Volunteer Welfare Officers
Football is proud to have a network of 8,500 welfare officers across the grassroots youth game, supporting safe and fun environments for everyone. If you are already a welfare officer then thank you for all that you are doing. If you want to find out more about the role and/or are considering becoming a welfare officer then the following information is for you.
Responsibilities- Welfare officers must:
1. Be clear about the club’s/league’s responsibilities when running activities for children and young people.
2. Help club/league personnel to recognise that safeguarding is everyone’s responsibility and to actively play their part.
Prerequisites to being a Welfare Officer
To become a club welfare officer you will need to:
- 1. Attend The FA Safeguarding Children and Welfare Officer Workshops. Click here for more information.
- 2. Have an in-date FA Accepted Enhanced with Children’s Barring List Check.
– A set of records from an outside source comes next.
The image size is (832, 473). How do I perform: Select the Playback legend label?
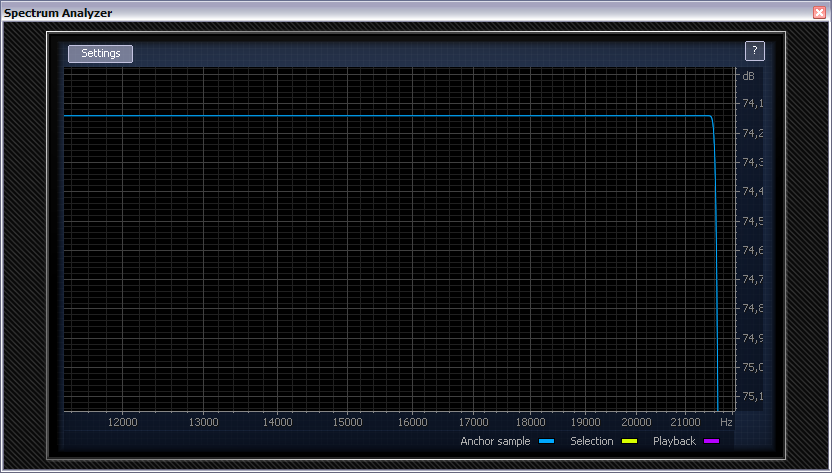click(674, 441)
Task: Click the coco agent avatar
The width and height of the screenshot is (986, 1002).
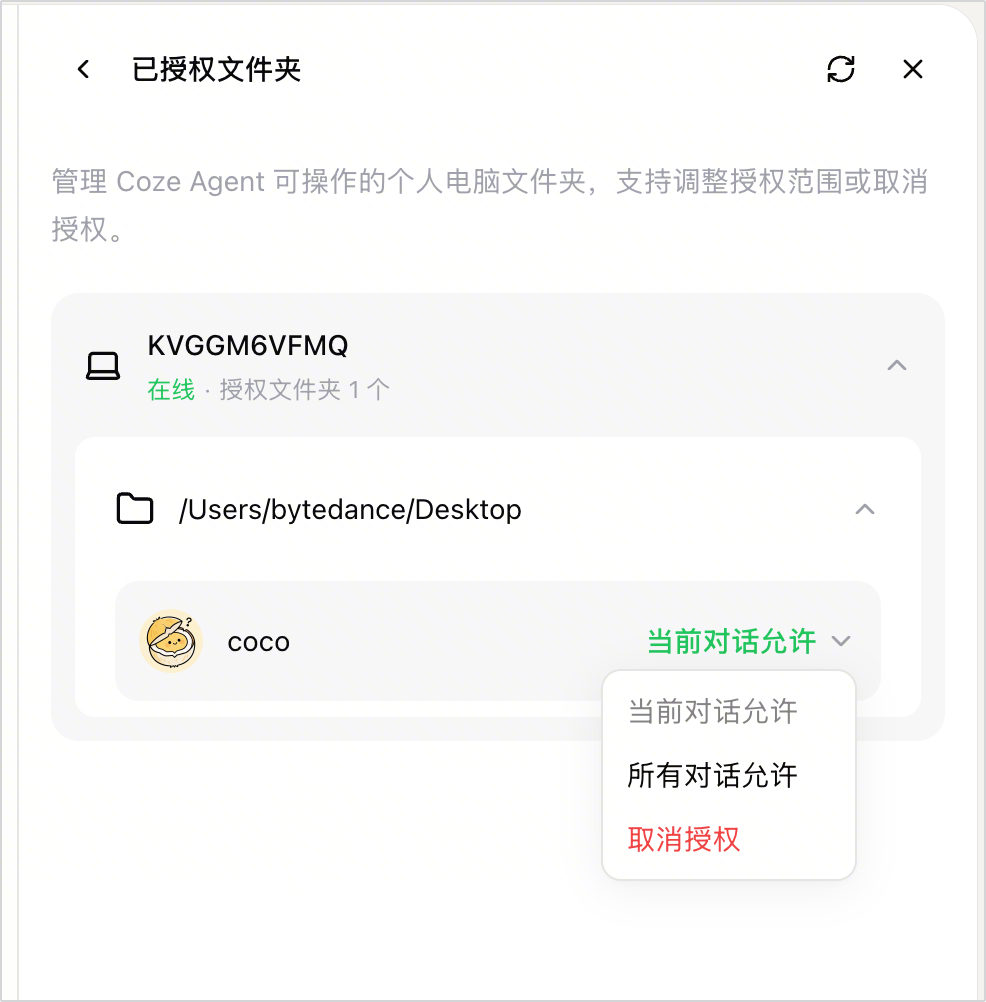Action: pyautogui.click(x=171, y=641)
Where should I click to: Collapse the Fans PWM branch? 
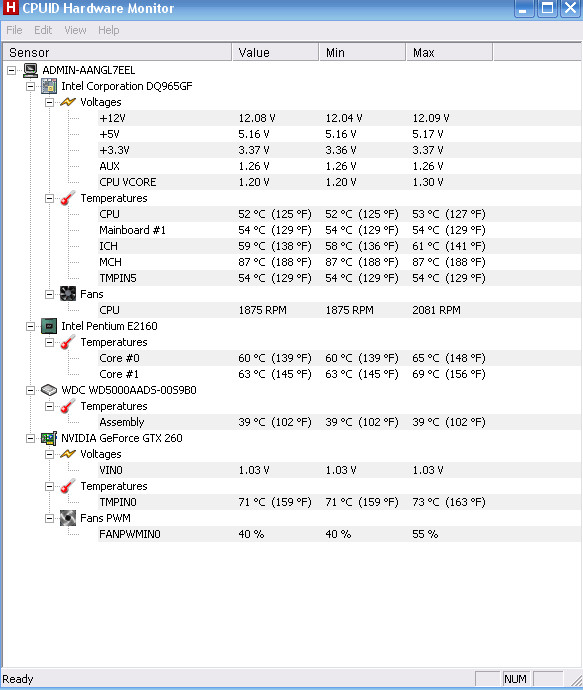click(49, 518)
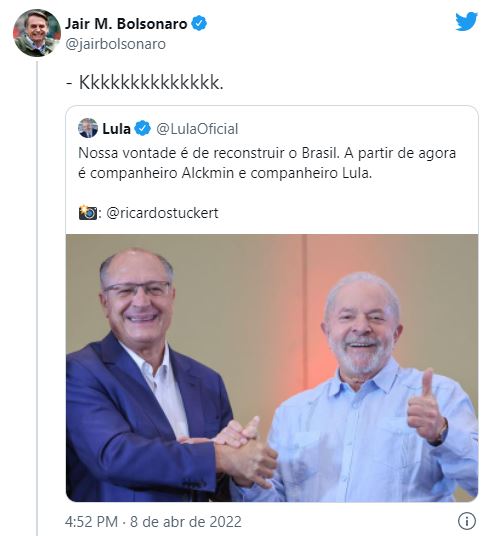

Make sure everyone knows you
To be effective as welfare officer it’s vital that everyone in your club/league knows who you are and how you can be contacted especially the players, parents and coaches. You should sit on the club/league committee and as a club welfare officer you should know your coaches and manager. If you are part of a large or expanding club/league you may wish to encourage the committee to appoint an additional welfare officer(s) to support the work you are doing. We would recommend clubs with more than 10 teams consider having additional welfare officers.
RESPECT is aimed at helping us all to work together to challenge and change unacceptable behaviour on the sidelines and on the pitch. It's a long-term commitment. As a welfare officer you have the chance to make a significant contribution to creating positive change. RESPECT outlines the standard of behaviour that is expected in football for everyone from league officials, players, parents, club officials, coaches and referees. It is all about creating a fun, safe environment and its core principles work in tandem with safeguarding children.
Further advice and support
Every county FA has a designated safeguarding officer (DSO), usually referred to as the County FA welfare officer, This is your first point of contact for advice and support and it is important for you to know who they are and how to contact them.
The counties also host networking sessions so you can meet with the County FA welfare officer and other club and league welfare officers. We strongly encourage you to attend these session to remain current and up-to-date with best practice.